During the last week, I’ve been learning/working with some technologies that are related to the decoupling of components we want to accomplish. Specifically, I’ve been working with the Synchronizer component of the event driven architecture Tim described.
Right now, the synchronizer takes the responses from the resources and gets those responses into the occurrence store (MySQL as of today, but not final). But it has more to it: The responses from the resources come typically from DiGIR, TAPIR and BioCASe providers which render their responses into XML format. So how does all this data ends up in the occurrence store?

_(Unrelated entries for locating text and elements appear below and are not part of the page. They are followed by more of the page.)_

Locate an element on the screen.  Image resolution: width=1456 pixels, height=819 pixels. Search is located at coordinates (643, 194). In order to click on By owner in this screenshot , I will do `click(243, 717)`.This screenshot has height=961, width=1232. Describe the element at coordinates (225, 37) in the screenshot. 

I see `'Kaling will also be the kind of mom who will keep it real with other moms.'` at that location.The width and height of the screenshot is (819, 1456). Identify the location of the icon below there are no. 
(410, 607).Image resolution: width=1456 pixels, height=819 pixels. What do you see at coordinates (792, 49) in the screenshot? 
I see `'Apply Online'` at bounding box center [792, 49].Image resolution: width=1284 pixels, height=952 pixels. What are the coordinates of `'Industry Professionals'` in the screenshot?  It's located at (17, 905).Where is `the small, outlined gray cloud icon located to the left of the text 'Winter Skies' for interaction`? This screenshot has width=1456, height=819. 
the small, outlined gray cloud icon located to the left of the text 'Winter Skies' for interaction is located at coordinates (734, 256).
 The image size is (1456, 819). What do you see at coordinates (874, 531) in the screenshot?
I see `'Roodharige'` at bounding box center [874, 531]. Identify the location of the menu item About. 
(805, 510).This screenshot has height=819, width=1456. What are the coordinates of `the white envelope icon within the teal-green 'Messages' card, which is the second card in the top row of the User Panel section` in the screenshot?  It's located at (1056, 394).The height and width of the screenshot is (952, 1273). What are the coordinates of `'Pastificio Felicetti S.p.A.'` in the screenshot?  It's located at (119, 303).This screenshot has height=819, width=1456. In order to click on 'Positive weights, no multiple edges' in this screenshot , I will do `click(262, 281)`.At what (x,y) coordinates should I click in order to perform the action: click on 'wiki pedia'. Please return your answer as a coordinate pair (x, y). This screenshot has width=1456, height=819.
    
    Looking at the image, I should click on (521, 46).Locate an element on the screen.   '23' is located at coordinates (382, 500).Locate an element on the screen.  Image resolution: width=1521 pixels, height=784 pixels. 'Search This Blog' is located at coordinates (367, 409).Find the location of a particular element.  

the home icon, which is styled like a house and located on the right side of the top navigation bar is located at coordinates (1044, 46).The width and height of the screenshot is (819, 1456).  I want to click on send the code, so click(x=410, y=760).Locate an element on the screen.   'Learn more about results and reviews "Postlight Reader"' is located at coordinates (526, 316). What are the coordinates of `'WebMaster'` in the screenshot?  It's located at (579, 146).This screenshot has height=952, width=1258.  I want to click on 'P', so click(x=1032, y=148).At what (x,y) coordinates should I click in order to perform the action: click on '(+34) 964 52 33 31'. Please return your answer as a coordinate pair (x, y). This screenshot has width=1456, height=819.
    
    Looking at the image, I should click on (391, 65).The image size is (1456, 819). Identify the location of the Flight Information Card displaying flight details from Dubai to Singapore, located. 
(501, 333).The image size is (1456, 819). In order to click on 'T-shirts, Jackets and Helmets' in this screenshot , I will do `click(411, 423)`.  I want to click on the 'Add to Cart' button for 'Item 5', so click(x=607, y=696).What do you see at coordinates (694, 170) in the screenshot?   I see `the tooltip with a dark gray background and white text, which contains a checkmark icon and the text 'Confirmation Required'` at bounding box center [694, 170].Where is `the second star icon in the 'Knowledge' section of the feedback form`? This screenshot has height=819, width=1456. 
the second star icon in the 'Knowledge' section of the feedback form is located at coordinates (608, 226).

Well, fortunately my colleague Oliver Meyn wrote a very useful library to unmarshall all these XML chunks into nice and simple objects, so on my side I just have to worry about calling all those getter methods. Also, the synchronizer acts as a listener to a message queue , queue that will store all the resource responses that need to be handled. All the queue’s nuts & bolts were worked out by Tim and Federico Méndez. So yes, it has been a nice collaboration from many developers inside the Secretariat and it’s always nice to have this kind of head start from your colleagues :)
So, getting back to my duties, I have to take all these objects and start populating the occurrence target store taking some precautions (e.g.: not inserting duplicated occurrence records, checking that some mandatory fields are not null and other requirements).
For now, it’s in development mode, but I have managed to make some tests and extract some metrics that show current performance and definitely leaves room for improvement. For the tests, first the message queue is loaded with some responses that need to be attended and afterwards I execute the synchronizer which starts populating the occurrence store. All these tests are done on my MacBook Pro, so definetely response times will improve on a better box. So here are the metrics:
- MacBook Pro 2.4 GHz Core2 Duo (4GB Memory)
- Mac OS X 10.5.8 (Leopard)
- Message Queue & MySQL DB reside on different machines, but same intranet.
- Threads: synchronizer spawns 5 threads to attend the queue elements.
- Message queue: loaded with 552 responses (some responses are just empty to emulate a real world scenario).
- Records in total: 70,326 occurrence records in total in all responses
Results Test 1 (without filtering out records):
- Extracting responses from queue
- Inserting into a MySQL DB
- 202022 milliseconds (3 min, 22 secs)
Results Test 2 (filtering out records):
- Extracting from queue
- Filtering out records (duplicates, mandatory fields, etc)
- Inserting into MySQL DB
- over 30 minutes... (big FAIL)
I hope to communicate further improvements later, see you for now.